"charm missing from disk" on istio-pilot pod on kubeflow 1.6/beta

Hello, I’m trying to install charmed kubeflow 1.6/beta on OKD 4.9.

After I deployed the kubeflow bundle with juju, it looks like istio-pilot apps has some problem.

“istio-pilot-0” pod’s log shows:

2022-09-01 09:37:24 ERROR juju.worker.uniter.operation runhook.go:140 hook "install" (via unknown/invalid hook handler) failed: charm missing from disk
2022-09-01 09:37:24 INFO juju.worker.uniter resolver.go:145 awaiting error resolution for "install" hook

/var/lib/juju/agents/unit-istio-pilot-0:

# ls -la /var/lib/juju/agents/unit-istio-pilot-0
total 4
drwxr-xr-x. 2 root root   42 Sep  5 02:09 .
drwxr-xr-x. 3 root root   32 Sep  5 02:09 ..
-rw-------. 1 root root 2042 Sep  5 02:09 agent.conf
srwx------. 1 root root    0 Sep  5 02:09 run.socket

I’m new to juju and charm. If anyone could help, I would appreciate.

Sorry for the wrong “juju status” screenshot, I have deleted it.

And I tried to re-deploy the istio-pilot application with:

juju remove-application istio-pilot --force
juju deploy istio-pilot --channel 1.11/beta

After re-deploy, /var/lib/juju/agents/unit-istio-pilot-0/charm appeared, But disappear (again) once I restart OKD.

Hello @hychiu, this is an error I’ve never seen before. Is this only happening with istio-pilot?

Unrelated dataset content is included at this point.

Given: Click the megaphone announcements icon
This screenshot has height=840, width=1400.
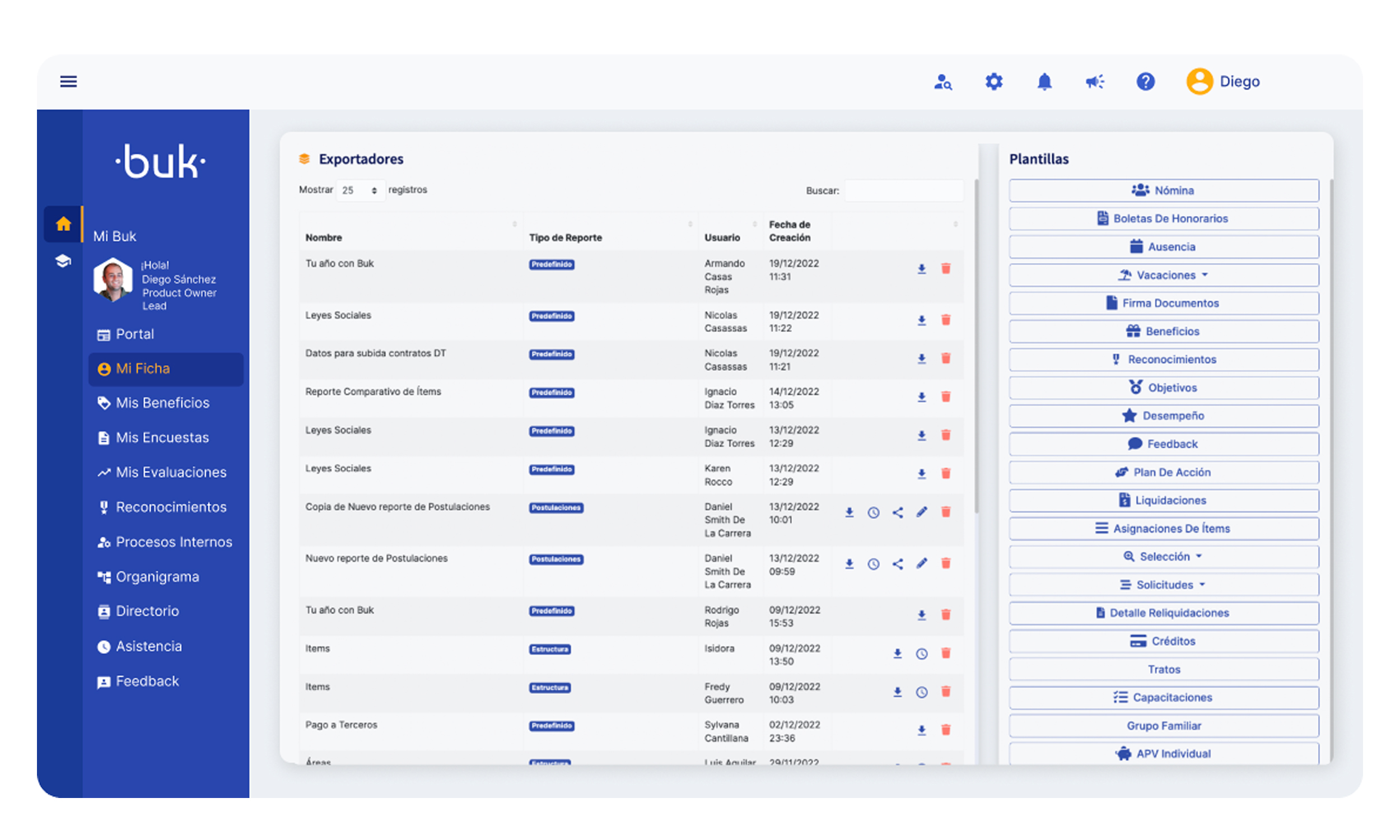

There might be some technical difference in OKD that might be causing this, we’ve never tested on that platform. When you say you “restart OKD” do you mean you stop the entire cluster and start it again?

Yes, it only happened with “istio-pilot”. And yes, I stop the entire cluster and start it next day.

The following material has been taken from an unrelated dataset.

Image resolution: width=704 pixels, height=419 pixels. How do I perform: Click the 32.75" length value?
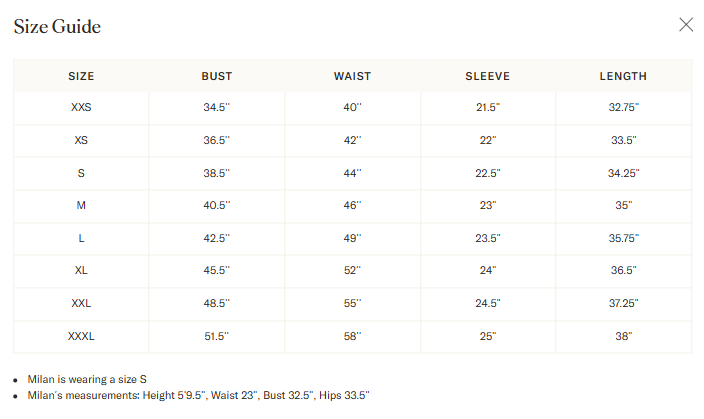tap(624, 107)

Many thanks for your reply.

Hello @dominik.f, is there a plan for charmed kubeflow to support Openshift platform?

That is interesting that it only happens on this specific charm would you mind filing a bug in this repository?

While testing and officially supporting Openshift is not our highest priority I don’t see many reasons why our Product shouldn’t work on it. So if there is a straightforward solution to a problem like yours we are more than happy to help.

No problem. And by the way, after granting enough permission to system:serviceaccount:kubeflow:istio-pilot to get through the failed hooks, the charm directory persists after restarting OKD. (But “istio-pilot” hang on waiting for gateway address before and after the restarting.)

I see. Thank you for the information!

That is good news! The issue is probably that the charm didn’t have these permissions when it tried to create the gateway. Maybe removing the charm and deploying it again with the additional permissions granted from start will fix this.